──────── SOURCE MATERIAL

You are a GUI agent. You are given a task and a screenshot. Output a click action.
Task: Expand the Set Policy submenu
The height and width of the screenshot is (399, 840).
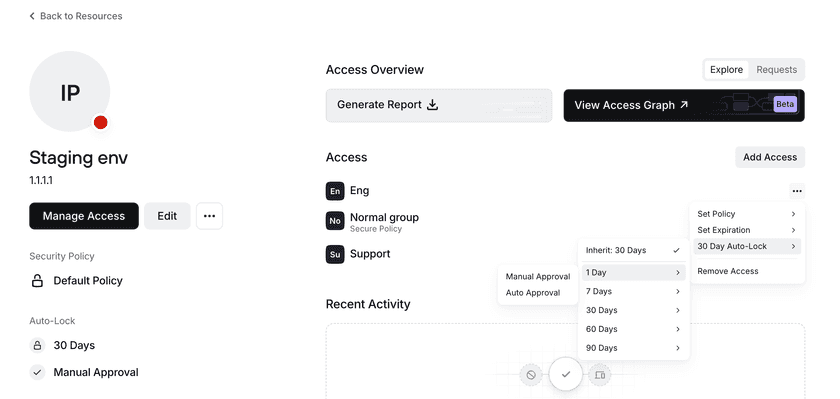click(x=747, y=214)

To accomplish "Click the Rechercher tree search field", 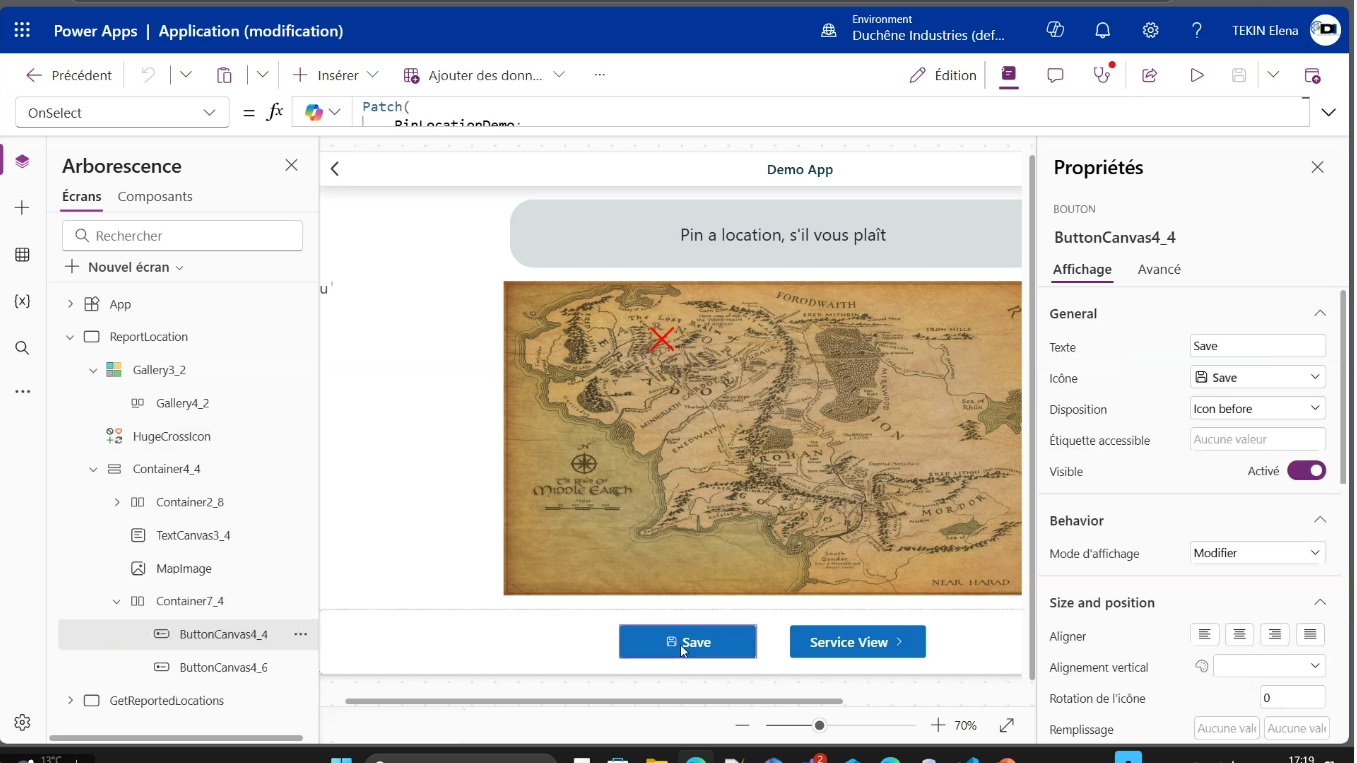I will tap(183, 236).
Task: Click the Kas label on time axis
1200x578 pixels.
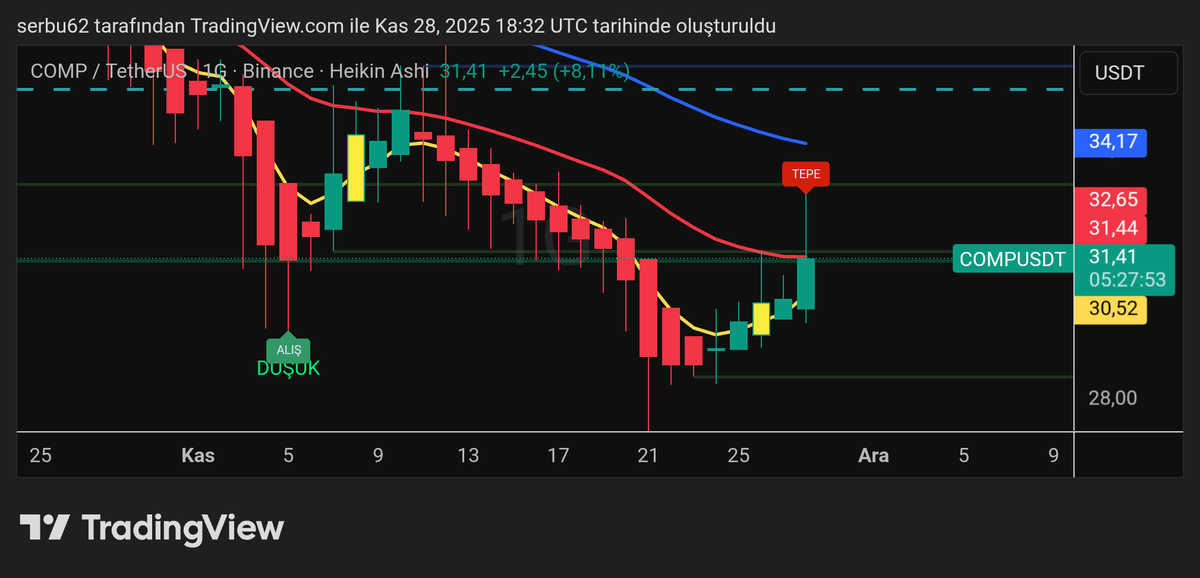Action: coord(197,455)
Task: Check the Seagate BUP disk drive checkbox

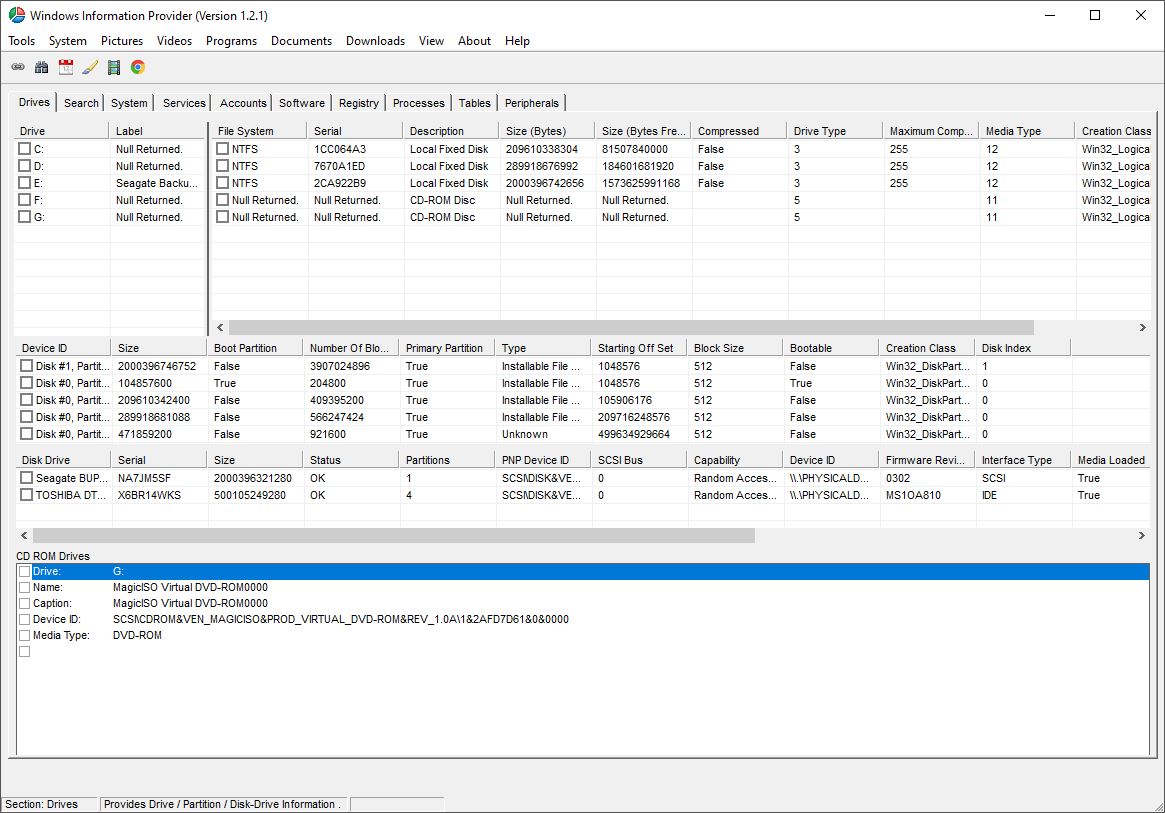Action: [x=26, y=477]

────────────────

(PROBLEM DESCRIPTION):
Here the lines from the one containing "1200x578 pixels." through the end of the material are to be copied exactly, with the pictures omitted.

(RESULT):
1200x578 pixels.
Action: coord(197,455)
Task: Check the Seagate BUP disk drive checkbox

Action: [x=26, y=477]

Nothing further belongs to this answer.